Undervalued misconception is one of many harmful cognitive biasesvictims of which are people. It belongs to our tendency to continue to devote time and resources to the lost cause, because we have already spent – drowned – so much time in pursuit. The undervalued misconception applies to staying on a bad job longer than we should, slavishly working on a project, even when it is clear that it will not work, and yes, continuing to use the tedious, outdated charting library – matplotlib – when there are more effective, interactive, and more attractive alternatives.
Over the past few months, I realized that the only reason I use matplotlib is the hundreds of hours I spent on learning complex syntax. These difficulties lead to hours of frustration by figuring out on StackOverflow how format dates or add second y axis.
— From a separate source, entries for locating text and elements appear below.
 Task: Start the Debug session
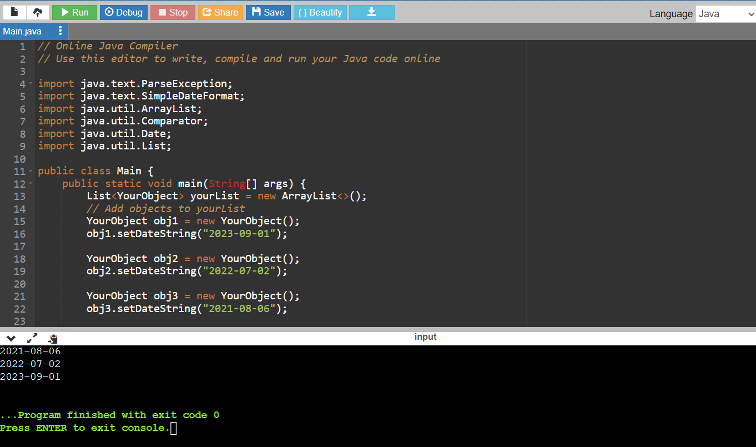(x=124, y=12)
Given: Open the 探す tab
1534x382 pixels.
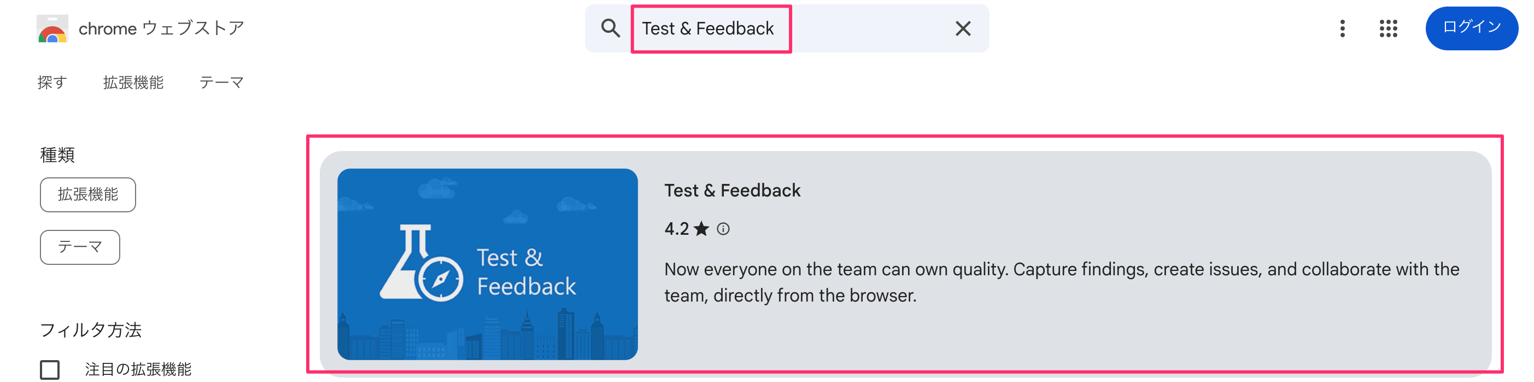Looking at the screenshot, I should 52,83.
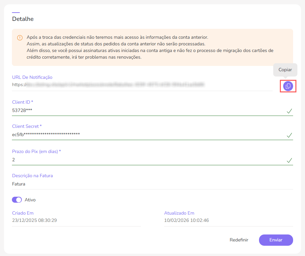305x256 pixels.
Task: Toggle the Ativo switch off
Action: click(x=17, y=200)
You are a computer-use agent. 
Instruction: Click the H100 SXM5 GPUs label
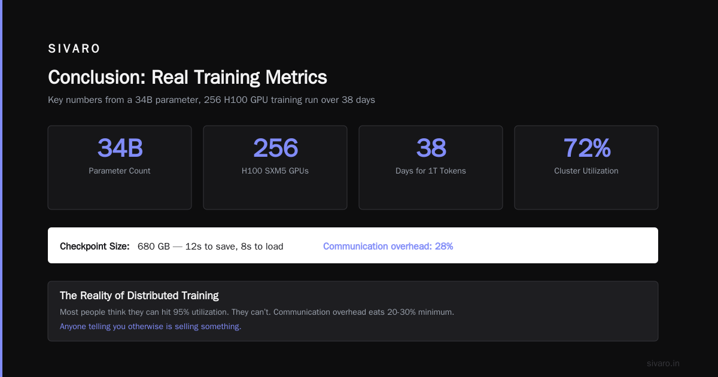275,171
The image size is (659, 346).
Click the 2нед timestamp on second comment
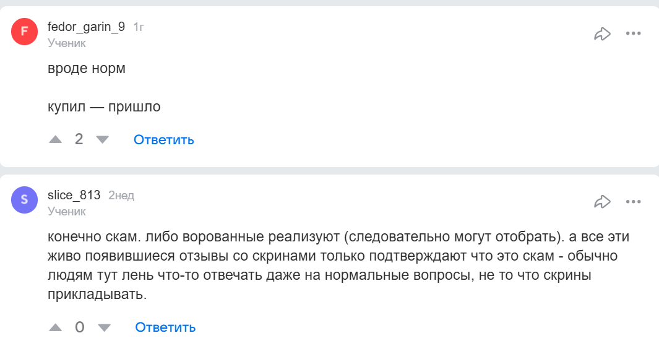pos(121,196)
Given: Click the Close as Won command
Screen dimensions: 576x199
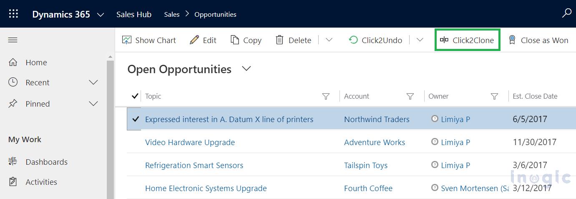Looking at the screenshot, I should click(x=538, y=40).
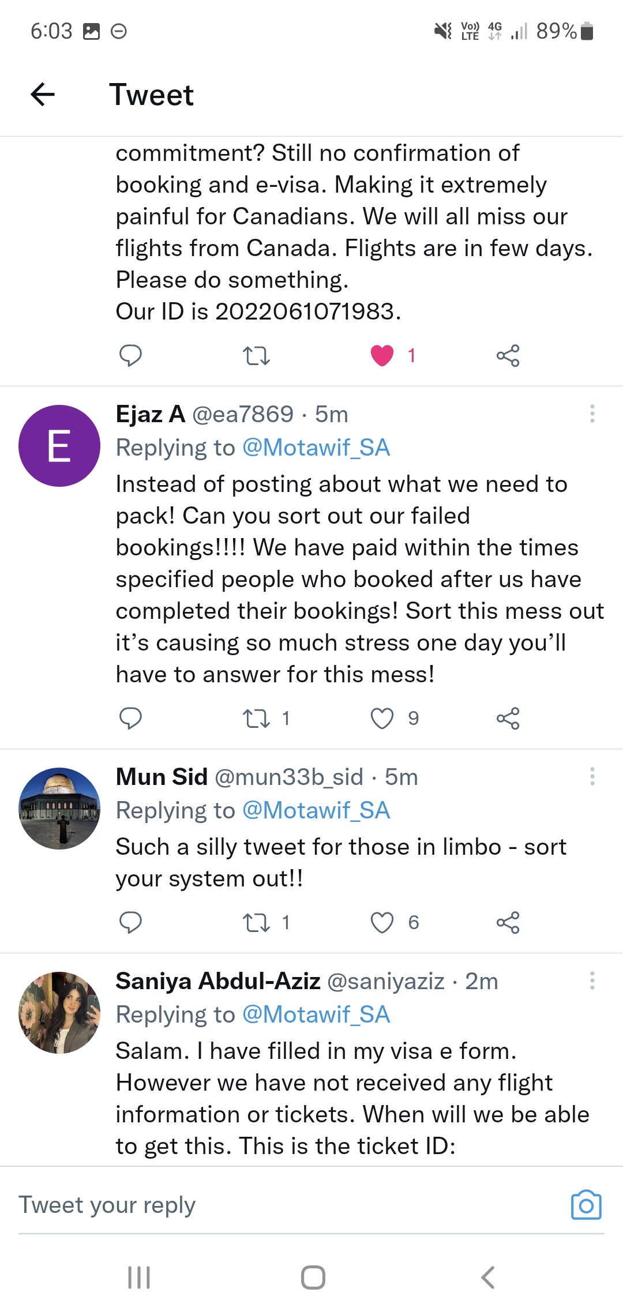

Fortunately, this is a great time to plot in Python, and after exploring options, the clear winner – in terms of ease of use, documentation and functionality – is plotly library. In this article, we dive right into plotly, learning how to create better graphics in less time — often with a single line of code.
Package plotly for Python is an open source library, built on plotly.jswhich, in turn, is built on d3.js. We will use a wrapper over plotly called cufflinksdesigned to work with Pandas DataFrame So, our stack cufflinks> plotly> plotly.js> d3.js – this means that we get the efficiency of programming in Python with incredible interactive graphics capabilities d3.
(Itself Plotly – graphic company with multiple open source products and tools. The Python library is free to use, and we can create an unlimited number of diagrams offline plus up to 25 diagrams online to share them with the whole world.)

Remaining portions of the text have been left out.